The break from dogma by a party that has long reviled tax boosts — and most things achieved by Obama — underscores Senate Majority Leader Mitch McConnell’s feverish effort to rescue the Senate legislation from the brink of possible defeat.
The money from the tax boost would instead be used to bolster proposed health care subsidies for lower-income people.
The change, proposed by Sen. Bob Corker, R-Tenn., would give a more populist flavor to the bill. The nonpartisan Congressional Budget Office says that as the legislation now is written, it would boost out-of-pocket costs for many poor consumers and produce 22 million uninsured people while cutting around $700 billion in taxes over a decade — largely for richer people and the health care industry.
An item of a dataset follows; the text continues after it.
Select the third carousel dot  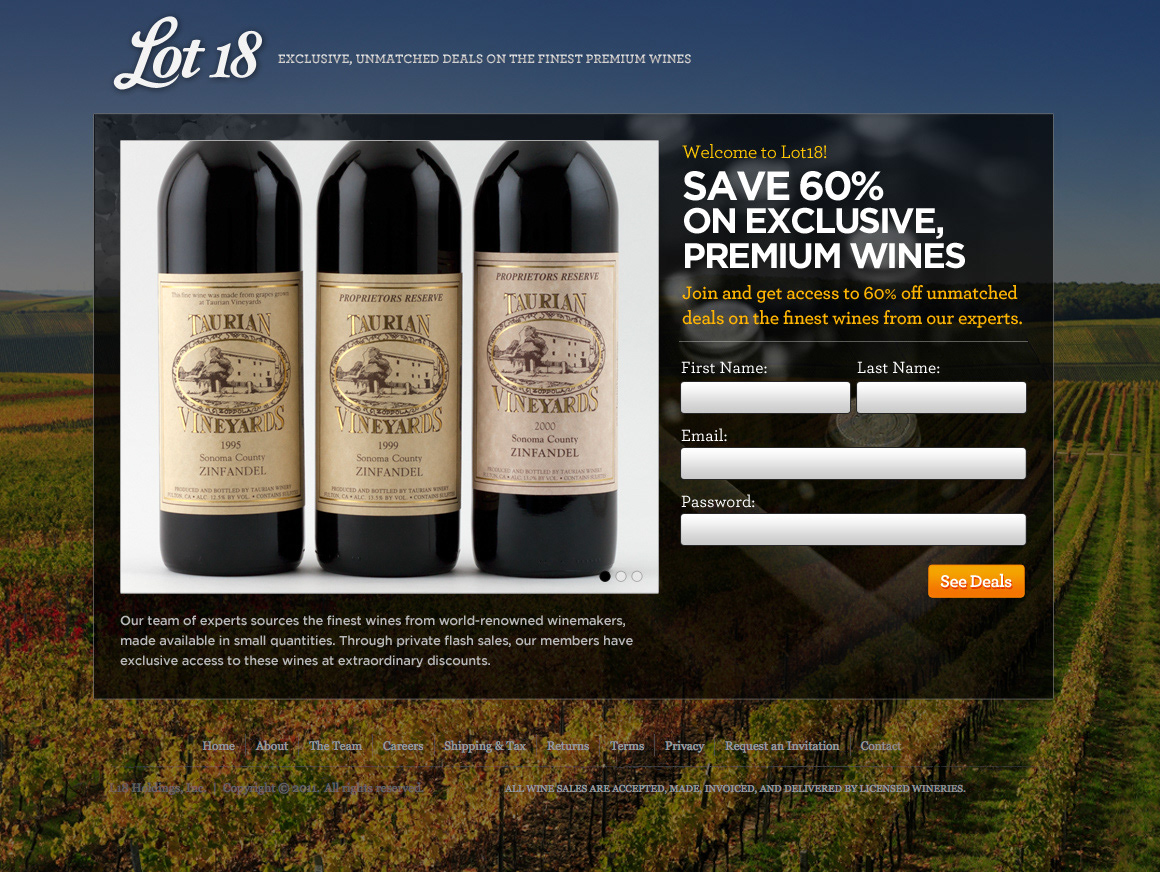click(x=637, y=576)

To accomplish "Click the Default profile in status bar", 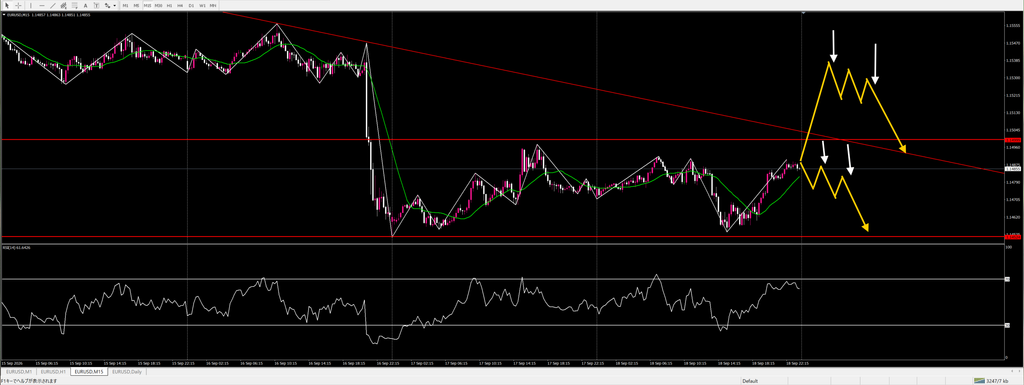I will (750, 381).
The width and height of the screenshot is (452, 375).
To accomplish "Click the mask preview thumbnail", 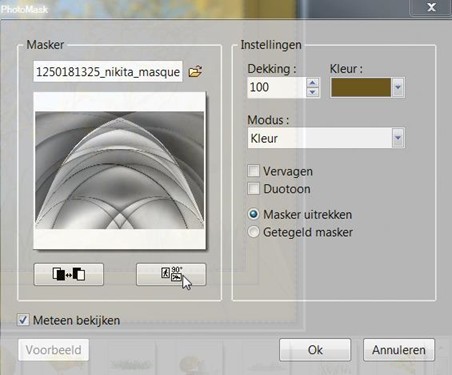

“You’re increasing the burden on lower-income citizens and obviously alleviating the burden on the wealthy. That is not an equation that works,” Corker said. He said he was “very confident” that leaders would address the issue in the updated bill.
Top Republicans also considered an amendment pushed by conservatives to let insurers offer plans with low premiums and scant benefits. To do so, a company would also have to sell a policy that abides by the consumer-friendly coverage requirements in Obama’s 2010 statute, which the GOP is struggling to repeal.
Both proposals were encountering internal Republican opposition, and it was uncertain either would survive.
McConnell postponed a vote on an initial version Tuesday because of opposition from conservatives and moderates alike. By this week’s end, he wants to nail down changes that would assure the bill’s passage after Congress’ weeklong July 4 recess. No more than two of the 52 GOP senators can oppose the measure for him to prevail, and there were no indications he’d achieved that margin as senators left town Thursday.
“We’re kind of at a stalemate right now, I’d say,” said Sen. Shelley Moore Capito, R-W.Va., who with Ohio GOP Sen. Robert Portman and others wants to forestall reductions the measure would make in Medicaid.
The Medicaid program for low-income and disabled people has grown dramatically in their states and others, but the Republican bill would cut it, with reductions growing over time.
Under Corker’s proposal, the bill would retain Obama’s 3.8 percent tax increase on investment income for married couples making more than $250,000 a year and individuals making more than $125,000. Keeping that increase would save $172 billion over 10 years, and moderates want to use that money to make coverage more affordable for poorer consumers.
Conservatives said they opposed the idea, along with the chairmen of Congress’ two tax-writing committees: Senate Finance chairman Orrin Hatch, R-Utah, and House Ways and Means chairman Kevin Brady, R-Texas.
Also in play was a proposal by Sen. Ted Cruz, R-Texas, to let insurers offer skimpier policies, which conservatives say would lower premiums.
Moderates oppose that, especially if it lets insurers raise premiums on people with pre-existing medical problems.
Republicans also said party leaders agreed to add $45 billion for battling opioids abuse to their bill. They were also considering a proposal by conservatives to let people use tax-advantaged health savings accounts to pay health care premiums.